Source data:
....................
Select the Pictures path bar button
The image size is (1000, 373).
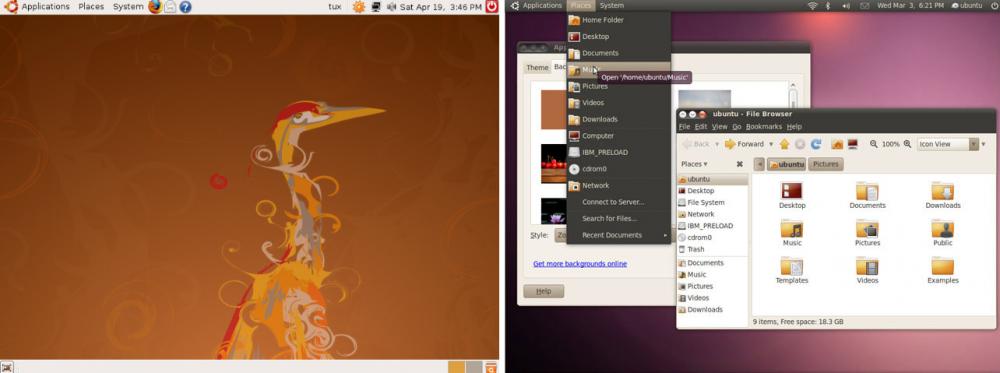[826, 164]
....................
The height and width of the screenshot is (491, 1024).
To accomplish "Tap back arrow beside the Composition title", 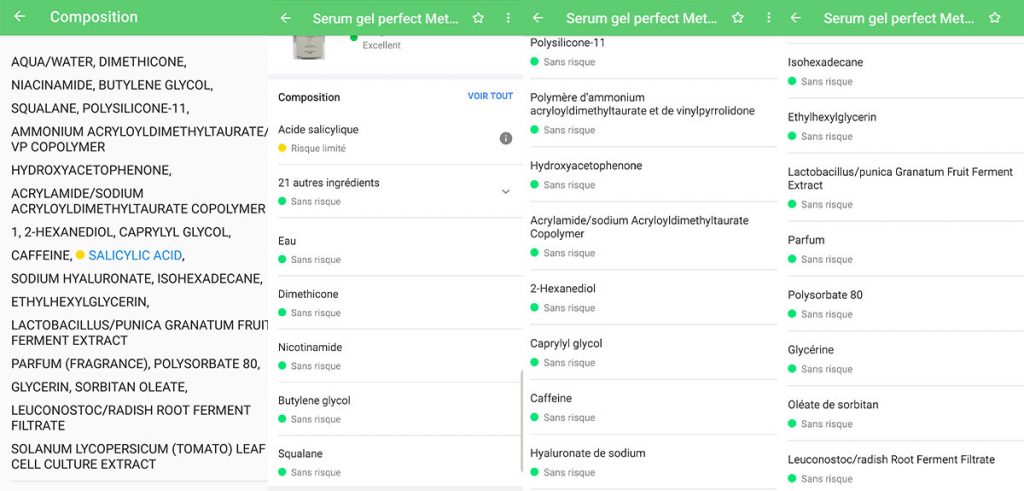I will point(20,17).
....................
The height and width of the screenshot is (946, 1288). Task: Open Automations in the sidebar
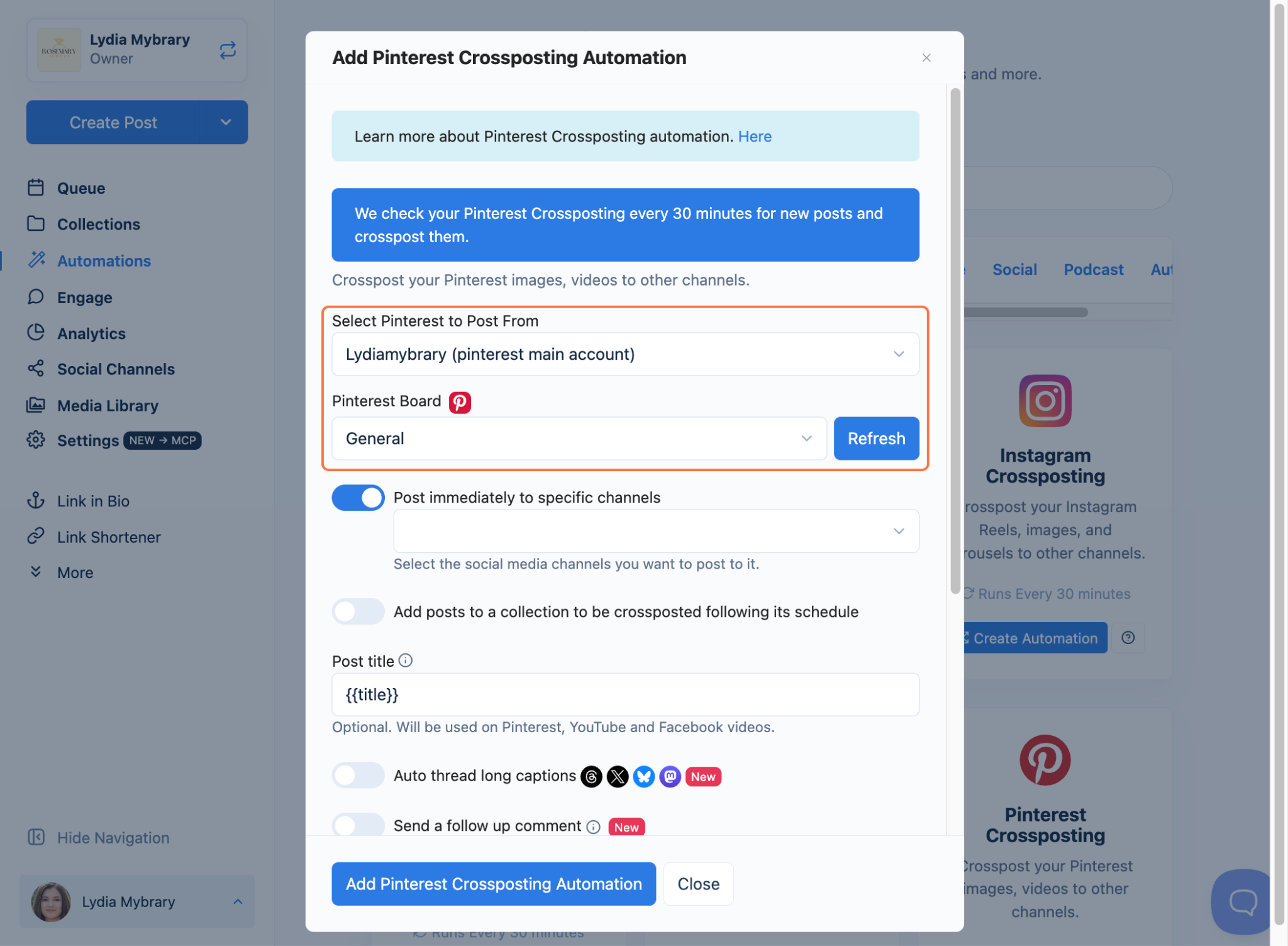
....................
Problem requirements:
If a line above holds the string "width", return it as it stands.

Response for this exercise:
The height and width of the screenshot is (491, 1024).
The height and width of the screenshot is (946, 1288). Task: Open Automations in the sidebar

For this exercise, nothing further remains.